Figure 4: 20-year old male with non recurrent syncope. In the ECG right precordial T inversions, AV block 1°, and epsilon waves.

Table 1:

ECG abnormalities

case no.1

case no.2

case no.3

case no.4

positive precordial R‘

+

+

+

+

ri.prec.T inversions

+

+

+

+

low voltage limb leads

+

+

+

+

PQ interval

220 msec

180 msec

190 msec

220 msec

QRS interval

120msec

90msec

80msec

120msec

Discussion

In cases of right ventricular sarcoidosis myocardial biopsy or cardiac MRI obtains the diagnosis in only 25%. In cases of left ventricular involvement with reduced left ventricular function the diagnosis could be obtained by cardiac MRI and typical inferior late enhancement. For right ventricular involvement new ECG criteria were developed by 30 patients with right ventricular sarcoidosis and 30 patients with typical arrhythmogenic cardiomyopathy [1]. These criteria were used in a large collective of definitive, borderline, and possible forms of arrhythmogenic cardiomyopathy in order to get information of the frequency of right ventricular sarcoidosis that is 0.9% of the large collective. The rather low rate is obtained by largely sufficient discrimination of diagnostic criteria of arrhythmogenic cardiomyopathy. In general, cardiac sarcoidosis (left and right ventricular involvement) can be found at myocardial autopsy in about 10% [2]. In right ventricular biopsies or autopsies it is very difficult to find typical granulomas, exceeding to only 25% of cases.

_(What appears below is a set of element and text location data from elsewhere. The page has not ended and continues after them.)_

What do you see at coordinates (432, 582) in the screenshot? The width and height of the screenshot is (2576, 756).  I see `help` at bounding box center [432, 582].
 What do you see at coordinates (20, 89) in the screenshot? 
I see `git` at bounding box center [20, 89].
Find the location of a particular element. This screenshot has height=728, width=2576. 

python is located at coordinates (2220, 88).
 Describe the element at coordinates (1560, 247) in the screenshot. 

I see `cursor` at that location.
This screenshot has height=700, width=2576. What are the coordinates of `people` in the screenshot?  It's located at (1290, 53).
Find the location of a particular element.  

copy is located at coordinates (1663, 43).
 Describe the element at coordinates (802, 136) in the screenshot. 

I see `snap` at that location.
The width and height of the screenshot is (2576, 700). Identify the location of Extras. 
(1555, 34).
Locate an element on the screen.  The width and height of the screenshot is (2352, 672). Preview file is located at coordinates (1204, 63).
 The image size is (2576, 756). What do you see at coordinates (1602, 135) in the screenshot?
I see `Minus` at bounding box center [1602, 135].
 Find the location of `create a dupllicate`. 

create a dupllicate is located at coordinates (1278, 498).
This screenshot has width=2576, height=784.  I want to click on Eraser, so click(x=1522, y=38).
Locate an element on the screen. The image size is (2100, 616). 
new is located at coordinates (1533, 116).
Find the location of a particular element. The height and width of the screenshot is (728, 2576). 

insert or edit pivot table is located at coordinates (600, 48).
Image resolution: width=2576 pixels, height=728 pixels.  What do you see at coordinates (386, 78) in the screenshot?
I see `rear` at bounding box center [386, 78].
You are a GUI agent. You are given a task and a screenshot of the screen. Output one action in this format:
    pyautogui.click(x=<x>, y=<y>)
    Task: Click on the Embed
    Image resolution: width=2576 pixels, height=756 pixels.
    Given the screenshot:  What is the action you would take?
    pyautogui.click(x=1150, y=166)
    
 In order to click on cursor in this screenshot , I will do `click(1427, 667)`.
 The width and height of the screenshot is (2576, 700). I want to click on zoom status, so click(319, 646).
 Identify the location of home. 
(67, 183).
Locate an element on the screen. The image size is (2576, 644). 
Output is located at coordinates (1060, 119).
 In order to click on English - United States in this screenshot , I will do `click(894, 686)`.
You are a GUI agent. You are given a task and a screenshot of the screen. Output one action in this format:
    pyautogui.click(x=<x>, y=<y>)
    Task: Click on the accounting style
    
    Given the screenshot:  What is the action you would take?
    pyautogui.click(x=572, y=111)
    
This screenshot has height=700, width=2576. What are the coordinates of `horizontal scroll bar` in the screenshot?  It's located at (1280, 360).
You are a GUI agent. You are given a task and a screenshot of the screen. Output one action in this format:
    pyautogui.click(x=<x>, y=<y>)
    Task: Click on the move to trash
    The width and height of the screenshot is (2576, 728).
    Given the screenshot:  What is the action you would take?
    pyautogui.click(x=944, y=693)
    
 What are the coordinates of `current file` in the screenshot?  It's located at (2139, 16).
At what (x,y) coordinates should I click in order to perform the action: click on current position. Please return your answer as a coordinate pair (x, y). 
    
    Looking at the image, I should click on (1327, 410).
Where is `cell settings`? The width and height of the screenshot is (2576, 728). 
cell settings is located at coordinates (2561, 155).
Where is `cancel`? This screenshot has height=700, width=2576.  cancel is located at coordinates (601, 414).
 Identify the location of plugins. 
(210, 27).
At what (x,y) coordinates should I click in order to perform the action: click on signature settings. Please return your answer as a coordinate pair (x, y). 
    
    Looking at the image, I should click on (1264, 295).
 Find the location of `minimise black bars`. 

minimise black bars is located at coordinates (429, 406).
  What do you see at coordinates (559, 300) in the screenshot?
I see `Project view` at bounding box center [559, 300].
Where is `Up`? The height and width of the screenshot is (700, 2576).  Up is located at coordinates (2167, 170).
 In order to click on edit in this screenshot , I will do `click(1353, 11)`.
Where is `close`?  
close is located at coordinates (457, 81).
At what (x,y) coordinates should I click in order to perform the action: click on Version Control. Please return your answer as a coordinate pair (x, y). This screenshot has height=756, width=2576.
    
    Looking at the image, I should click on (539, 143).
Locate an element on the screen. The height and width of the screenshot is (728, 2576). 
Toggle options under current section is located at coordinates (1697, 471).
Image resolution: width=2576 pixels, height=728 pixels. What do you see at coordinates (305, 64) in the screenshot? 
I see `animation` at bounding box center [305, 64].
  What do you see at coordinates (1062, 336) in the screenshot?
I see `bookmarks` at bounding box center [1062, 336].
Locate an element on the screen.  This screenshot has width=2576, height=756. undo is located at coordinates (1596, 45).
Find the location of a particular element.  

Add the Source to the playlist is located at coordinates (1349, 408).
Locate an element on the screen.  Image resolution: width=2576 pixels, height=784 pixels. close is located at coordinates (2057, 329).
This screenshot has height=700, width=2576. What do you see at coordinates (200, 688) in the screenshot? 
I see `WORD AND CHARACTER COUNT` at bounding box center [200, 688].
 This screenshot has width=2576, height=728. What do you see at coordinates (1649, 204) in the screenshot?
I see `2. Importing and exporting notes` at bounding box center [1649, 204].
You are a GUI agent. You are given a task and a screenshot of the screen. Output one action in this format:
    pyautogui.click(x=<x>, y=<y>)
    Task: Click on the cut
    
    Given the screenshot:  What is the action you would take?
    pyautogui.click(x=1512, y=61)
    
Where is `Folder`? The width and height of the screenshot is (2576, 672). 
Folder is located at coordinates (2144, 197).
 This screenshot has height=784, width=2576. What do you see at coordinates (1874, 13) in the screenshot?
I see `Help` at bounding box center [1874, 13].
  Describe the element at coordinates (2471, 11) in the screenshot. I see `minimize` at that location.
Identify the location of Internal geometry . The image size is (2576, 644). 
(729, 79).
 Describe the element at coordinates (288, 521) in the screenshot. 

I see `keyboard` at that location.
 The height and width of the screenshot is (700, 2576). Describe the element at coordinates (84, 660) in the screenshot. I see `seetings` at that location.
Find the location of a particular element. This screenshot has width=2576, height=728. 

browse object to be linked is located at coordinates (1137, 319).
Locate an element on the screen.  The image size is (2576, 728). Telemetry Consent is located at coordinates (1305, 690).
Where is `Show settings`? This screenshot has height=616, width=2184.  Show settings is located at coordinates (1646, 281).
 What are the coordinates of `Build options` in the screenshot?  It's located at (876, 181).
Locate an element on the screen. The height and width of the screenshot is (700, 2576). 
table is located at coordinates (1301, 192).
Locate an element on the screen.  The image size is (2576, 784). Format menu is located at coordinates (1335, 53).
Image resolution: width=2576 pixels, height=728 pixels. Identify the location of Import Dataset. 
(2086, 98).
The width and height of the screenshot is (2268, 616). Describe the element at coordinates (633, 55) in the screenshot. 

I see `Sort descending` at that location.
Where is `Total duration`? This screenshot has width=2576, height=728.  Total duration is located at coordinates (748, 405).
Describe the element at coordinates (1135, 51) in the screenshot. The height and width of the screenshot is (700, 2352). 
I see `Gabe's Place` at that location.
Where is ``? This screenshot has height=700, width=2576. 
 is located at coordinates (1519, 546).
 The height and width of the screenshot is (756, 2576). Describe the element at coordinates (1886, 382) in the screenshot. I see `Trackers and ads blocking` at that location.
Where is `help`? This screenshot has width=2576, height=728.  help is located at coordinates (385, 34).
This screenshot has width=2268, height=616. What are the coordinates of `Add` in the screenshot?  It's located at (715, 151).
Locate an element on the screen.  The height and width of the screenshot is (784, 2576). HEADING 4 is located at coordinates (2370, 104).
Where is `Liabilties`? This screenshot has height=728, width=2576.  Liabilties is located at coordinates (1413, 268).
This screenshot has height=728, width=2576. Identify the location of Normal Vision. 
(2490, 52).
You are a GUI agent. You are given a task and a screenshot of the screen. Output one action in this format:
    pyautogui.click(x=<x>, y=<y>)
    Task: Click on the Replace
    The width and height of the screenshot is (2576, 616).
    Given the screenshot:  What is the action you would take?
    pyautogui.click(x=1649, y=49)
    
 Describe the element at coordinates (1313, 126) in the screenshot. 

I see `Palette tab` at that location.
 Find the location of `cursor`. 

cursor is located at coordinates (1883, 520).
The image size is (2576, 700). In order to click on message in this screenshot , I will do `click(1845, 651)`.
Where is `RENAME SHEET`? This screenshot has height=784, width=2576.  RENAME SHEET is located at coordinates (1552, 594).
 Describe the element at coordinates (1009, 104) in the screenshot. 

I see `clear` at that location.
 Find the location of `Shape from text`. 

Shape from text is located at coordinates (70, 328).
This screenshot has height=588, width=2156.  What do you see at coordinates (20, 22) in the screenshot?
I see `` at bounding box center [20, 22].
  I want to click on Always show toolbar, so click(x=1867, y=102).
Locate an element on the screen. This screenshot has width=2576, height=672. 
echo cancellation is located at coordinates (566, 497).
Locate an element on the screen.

In the four patients described, two had an exclusion of arrhythmogenic cardiomyopathy by cardiac MRI and one patient by direct view to the right ventricle during surgical closure of atrial septal defect. A PET-CT for confirmation of right ventricular sarcoidosis is planned for all of three patients. The fourth male patient with epsilon waves and angiographic right ventricular dilatation and local segmental aneurysms as major diagnostic criteria of arrhythmogenic cardiomyopathy was missed for additional diagnostic approaches in order to confirm the differential diagnosis of arrhythmogenic cardiomyopathy or right ventricular sarcoidosis. The patient has an event of non-recurrent syncope and in holter, monitoring a short episode of high-grade atrioventricular block appeared. This case is highly suspicious for right ventricular sarcoidosis, but could not be proven by cardiac MRI or PET-CT.

Conclusions

With the help of precordial R‘ abnormalities right ventricular sarcoidosis can be suggested in a low frequency in a collective of definite, borderline and possible arrhythmogenic cardiomyopathy.

References

  1. Hoogendoorn JC, Venlet J, Out YNJ, Man S, Kumar S, Sramko M, et al. The precordial R‘ wave: A novel discriminator between cadiac sarcoidosis and arrhythmogenic right ventricular cardiomyopathy in patients presenting with ventricular tachycardia. Heart Rhythm 2021; 18: 1539 – 47.
  2. Makhdumi M, Assar MD, Meyer DM, Roberts WC. Cardiac sarcoidosis diagnosed after orthotopic heart transplantation and clinically mimicking arrhythmogenic right ventricular cardiomyopathy. Cardiovasc Pathol 2022; 56: 107390.